Mayor Otaño: Der städtische Schlachthof aus der Gemeinde Mayor Otaño soll es mit den Vorschriften bei der Behandlung von Tieren nicht so genau nehmen. Schlimmer noch, es kommt anscheinend zu eklatanten hygienischen Verletzungen, die die Verbraucher krank machen können.

Nun demonstrierten heute Vertreter von Tierschutz- und sozialen Organisationen vor dem Schlachtbetrieb. Als Unregelmäßigkeiten bei der Tierverarbeitung nannten die Demonstranten die Schlachtung ohne sanitäre Kontrolle, von kranken Tieren und den Verkauf von Fleisch ohne Kontrolle an örtliche Metzgereien.

Rogelio Duarte, einer der Organisatoren von dem Protest, erklärte, dass die kommunalen Behörden informiert worden seien aber keine Reaktion von Seiten des Bürgermeisters erfolge. Er macht sich Sorgen um die Gesundheit der Bewohner in der Stadt.

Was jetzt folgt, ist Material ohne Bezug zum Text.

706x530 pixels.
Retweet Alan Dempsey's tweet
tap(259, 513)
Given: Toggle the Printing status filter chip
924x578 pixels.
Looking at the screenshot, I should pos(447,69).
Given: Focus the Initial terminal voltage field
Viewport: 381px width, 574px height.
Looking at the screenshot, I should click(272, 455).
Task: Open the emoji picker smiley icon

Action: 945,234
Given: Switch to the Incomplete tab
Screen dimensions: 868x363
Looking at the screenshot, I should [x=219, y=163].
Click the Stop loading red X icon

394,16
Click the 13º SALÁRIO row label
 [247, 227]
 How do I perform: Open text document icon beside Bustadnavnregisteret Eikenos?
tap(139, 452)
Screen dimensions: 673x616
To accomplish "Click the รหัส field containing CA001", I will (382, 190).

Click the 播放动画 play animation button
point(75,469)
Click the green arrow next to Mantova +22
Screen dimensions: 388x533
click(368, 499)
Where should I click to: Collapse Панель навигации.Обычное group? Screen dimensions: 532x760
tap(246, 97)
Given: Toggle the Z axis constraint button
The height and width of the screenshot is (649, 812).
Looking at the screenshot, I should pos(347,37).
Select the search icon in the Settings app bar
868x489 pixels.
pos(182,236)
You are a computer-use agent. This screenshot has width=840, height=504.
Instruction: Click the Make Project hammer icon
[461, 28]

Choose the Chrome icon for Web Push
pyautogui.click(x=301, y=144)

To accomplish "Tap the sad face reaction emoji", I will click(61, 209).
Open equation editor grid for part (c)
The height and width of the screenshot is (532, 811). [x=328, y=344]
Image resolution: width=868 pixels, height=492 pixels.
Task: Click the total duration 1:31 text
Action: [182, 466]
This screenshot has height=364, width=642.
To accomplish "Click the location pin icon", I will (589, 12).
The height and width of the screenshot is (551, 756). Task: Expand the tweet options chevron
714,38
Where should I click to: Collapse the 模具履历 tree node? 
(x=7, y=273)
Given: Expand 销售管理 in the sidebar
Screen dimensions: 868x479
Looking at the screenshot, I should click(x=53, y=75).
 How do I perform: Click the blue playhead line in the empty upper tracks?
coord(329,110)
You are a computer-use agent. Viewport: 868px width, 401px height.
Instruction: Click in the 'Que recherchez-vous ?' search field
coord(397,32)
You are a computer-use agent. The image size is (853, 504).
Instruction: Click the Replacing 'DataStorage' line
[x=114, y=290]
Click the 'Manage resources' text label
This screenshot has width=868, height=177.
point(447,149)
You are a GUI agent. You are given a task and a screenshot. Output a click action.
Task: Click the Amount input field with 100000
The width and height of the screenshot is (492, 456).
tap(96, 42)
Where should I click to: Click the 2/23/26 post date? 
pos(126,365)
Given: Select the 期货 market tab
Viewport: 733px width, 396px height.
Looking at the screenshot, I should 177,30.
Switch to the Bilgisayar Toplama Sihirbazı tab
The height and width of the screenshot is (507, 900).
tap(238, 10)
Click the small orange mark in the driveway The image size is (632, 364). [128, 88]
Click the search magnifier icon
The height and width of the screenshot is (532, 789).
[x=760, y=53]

Duarte klagte darüber, dass eine Anzeige bei der Staatsanwaltschaft im Distrikt erfolgt sei, diese aber zurückgewiesen wäre. Zuerst, so die Strafverfolgungsbehörde, müsse das Vergehen bei dem Umweltsekretariat Seam angezeigt werden, dann könne die Staatsanwaltschaft einschreiten.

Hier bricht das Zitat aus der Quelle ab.